For most people, the mention of voting systems conjures up one of two thoughts: either the hanging chads of a terrible usability disaster during the 2000 presidential election or the need for paper audit trails and the importance of security in voting systems. With everything that people have written and said about security, transparency, trust, and the necessity of our being able to accurately recount ballots, it’s easy for something like usability to seem like a trivial “nice to have.”
But it does matter, and HAVA called for improved standards for voting systems and required that they allow individuals with disabilities to vote “in a manner that provides the same opportunity for access and participation (including privacy and independence) as for other voters.” (HAVA 301(a)(3)). The subcommittee on Human Factors and Privacy is responsible for drafting guidelines for usability and accessibility, according to the provisions of this law.
This article looks at how we created an agenda to guide our work, including decisions about how to create the new requirements. Our approach is also applicable in other situations, such as creating usability guidelines for a product or focusing corporate attention on user experience.
Standards are all about details, and it’s only too easy to lose sight of the big picture while writing and debating specific requirements. A committee of appointed members not only brings together different perspectives, but means there will likely be process, political, and administrative overhead. Sound familiar?
To combat this entropy, we created a set of guiding principles and voted to adopt them as official resolutions.PDF Viewed as a whole, the following resolutions created an agenda for a universal approach to the usability and accessibility of voting systems:
- By agreeing on basic principles in advance, the committee could focus on the details of a complex standard with a shared understanding of its goals.
- By defining relationships and important dependencies at the beginning of the project, longer-term work could start immediately, so it would be ready when needed.
- The resolutions could span the development of several versions of the standard.
These resolutions provide both a high-level view of our usability and accessibility goals, as well as specific directives for how to organize the work. This was important for a committee that included many stakeholders, not just user experience and human factors experts. Most importantly, the resolutions define the full scope of the project, and we can use them as a measure of success for the completed standard.
The Human Factors and Privacy Resolutions
Accessible Voting Systems—The first resolution acknowledged the HAVA requirement for accessible voting systems and called for the guidelines to both incorporate the latest available accessible technology and draw on existing regulations for accessibility. This allowed us to build on the work of the Access Board, W3C, and other international standards bodies.
Human Factors and Privacy Requirements for Capturing Indication of a Voter’s Choice—This companion to the first resolution focused on how more usable systems could support voters’ ability to be accurate and efficient in casting their ballots.
Human Factors and Privacy of Voting Systems at the Polling Place—US elections use a secret ballot, and this resolution made the point that usability, accessibility, and privacy are functions of both the system we use to vote and the environment of the polling place. Although our guidelines cover only the system itself, we believed there was an opportunity to provide guidance on good election procedures to support the equipment requirements.

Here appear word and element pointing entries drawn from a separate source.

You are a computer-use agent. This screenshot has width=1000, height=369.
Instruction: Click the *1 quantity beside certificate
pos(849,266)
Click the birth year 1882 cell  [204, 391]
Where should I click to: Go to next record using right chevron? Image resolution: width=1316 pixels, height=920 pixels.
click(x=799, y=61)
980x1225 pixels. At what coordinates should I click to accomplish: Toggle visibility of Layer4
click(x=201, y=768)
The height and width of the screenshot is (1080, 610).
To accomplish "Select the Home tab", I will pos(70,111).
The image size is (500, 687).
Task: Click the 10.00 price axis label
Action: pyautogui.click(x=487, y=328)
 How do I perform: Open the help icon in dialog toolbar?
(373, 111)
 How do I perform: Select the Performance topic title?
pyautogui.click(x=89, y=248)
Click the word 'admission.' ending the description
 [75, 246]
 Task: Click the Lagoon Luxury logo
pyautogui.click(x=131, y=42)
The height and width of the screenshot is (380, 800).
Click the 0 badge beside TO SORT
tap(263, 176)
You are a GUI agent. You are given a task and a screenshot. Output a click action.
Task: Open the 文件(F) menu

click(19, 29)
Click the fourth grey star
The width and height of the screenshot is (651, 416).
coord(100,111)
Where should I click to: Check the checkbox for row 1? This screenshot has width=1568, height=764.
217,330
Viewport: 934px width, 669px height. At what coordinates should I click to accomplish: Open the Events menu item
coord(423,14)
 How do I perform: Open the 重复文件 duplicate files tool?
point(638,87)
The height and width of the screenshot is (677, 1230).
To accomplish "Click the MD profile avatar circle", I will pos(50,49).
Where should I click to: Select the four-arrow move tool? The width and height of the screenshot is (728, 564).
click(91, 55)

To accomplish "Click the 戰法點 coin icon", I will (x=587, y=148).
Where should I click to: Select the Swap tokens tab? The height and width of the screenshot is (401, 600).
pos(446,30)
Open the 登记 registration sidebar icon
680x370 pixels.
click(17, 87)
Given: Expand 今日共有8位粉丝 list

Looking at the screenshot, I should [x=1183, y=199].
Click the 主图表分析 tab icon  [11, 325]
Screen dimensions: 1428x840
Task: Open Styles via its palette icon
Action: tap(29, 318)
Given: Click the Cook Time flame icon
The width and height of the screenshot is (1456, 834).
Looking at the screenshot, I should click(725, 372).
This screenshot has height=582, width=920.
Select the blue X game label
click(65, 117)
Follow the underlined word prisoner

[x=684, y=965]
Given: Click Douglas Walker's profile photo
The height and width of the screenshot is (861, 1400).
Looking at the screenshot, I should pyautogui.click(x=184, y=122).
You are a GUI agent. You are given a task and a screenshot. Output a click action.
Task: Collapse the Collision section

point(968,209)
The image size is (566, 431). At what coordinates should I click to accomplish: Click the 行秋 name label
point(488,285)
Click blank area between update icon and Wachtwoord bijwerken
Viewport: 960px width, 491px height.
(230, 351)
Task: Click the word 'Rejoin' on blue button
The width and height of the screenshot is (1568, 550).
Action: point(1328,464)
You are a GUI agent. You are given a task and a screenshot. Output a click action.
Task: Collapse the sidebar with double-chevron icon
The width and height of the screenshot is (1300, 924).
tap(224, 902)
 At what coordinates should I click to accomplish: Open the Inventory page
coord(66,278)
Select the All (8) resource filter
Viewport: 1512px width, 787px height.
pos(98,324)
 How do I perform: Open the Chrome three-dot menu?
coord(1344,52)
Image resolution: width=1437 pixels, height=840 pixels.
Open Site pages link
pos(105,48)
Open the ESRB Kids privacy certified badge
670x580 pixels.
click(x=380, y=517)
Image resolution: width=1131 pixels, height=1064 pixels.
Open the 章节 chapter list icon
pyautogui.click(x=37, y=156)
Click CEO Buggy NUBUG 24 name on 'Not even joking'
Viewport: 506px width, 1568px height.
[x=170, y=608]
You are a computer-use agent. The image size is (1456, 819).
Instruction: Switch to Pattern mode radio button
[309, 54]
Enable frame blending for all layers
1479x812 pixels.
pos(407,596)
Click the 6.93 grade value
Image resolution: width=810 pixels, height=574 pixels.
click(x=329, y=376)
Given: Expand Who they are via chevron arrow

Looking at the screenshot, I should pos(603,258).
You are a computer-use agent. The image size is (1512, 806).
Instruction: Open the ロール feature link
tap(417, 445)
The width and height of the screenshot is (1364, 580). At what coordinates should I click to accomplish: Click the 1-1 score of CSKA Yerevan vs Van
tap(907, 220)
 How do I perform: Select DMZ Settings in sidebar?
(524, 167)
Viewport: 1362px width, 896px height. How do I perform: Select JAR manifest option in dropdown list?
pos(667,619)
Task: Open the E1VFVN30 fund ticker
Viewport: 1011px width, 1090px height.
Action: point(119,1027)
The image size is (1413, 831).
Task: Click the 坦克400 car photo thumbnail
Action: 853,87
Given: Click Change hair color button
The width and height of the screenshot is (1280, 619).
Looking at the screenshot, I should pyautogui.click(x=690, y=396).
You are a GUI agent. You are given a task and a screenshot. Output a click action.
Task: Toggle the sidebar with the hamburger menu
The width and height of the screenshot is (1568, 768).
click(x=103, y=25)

Human Performance-Based Standards and Usability Testing—This was one of the most forward-looking resolutions. It called for standards for performance that are measurable with usability testing. Performance standards allow innovative solutions to the challenges of creating a voting system and avoid narrow design requirements, while still requiring systems to be usable and accessible.
Accommodating a Wide Range of Human Abilities—The voting population includes not only people with specifically identified disabilities, but also an aging population, language minorities, and people with other special needs. This resolution set out the principle that all voting systems—not just so-called accessible systems—should accommodate a wide range of abilities. This universal usability approach to the guidelines will make voting systems more usable for all.
Usability Guidance for Instructions, Ballot Design, and Error Messages—Instructions for voters and poll workers, ballot design, error messages, and Help are important components of any system, so this resolution called for improving the usability of instructions, error messages, and Help through plain language and good ballot design, in all necessary formats.
General Voting System Human Factors and Privacy Considerations—This resolution ensured that the committee would consider the usability and accessibility of all aspects of the system, including security features and other functional requirements, and review all guidelines for their implications for human factors.
Usability of the Standards—Anyone who has read a standard knows that they are often written in arcane language. We wanted to express the requirements in clear, plain language that is understandable to experts in usability testing, voting officials—who may not be experts in human factors—and advocates who are interested in voting systems.
Availability of Voting Machines for Validating Benchmarks and Conformance Test Protocols—The last resolution covered important housekeeping. Creating a standard usability test meant that the staff needed access to a variety of real voting systems. This resolution enabled NIST to set up a program under which vendors could make their systems available to the team developing and testing these guidelines.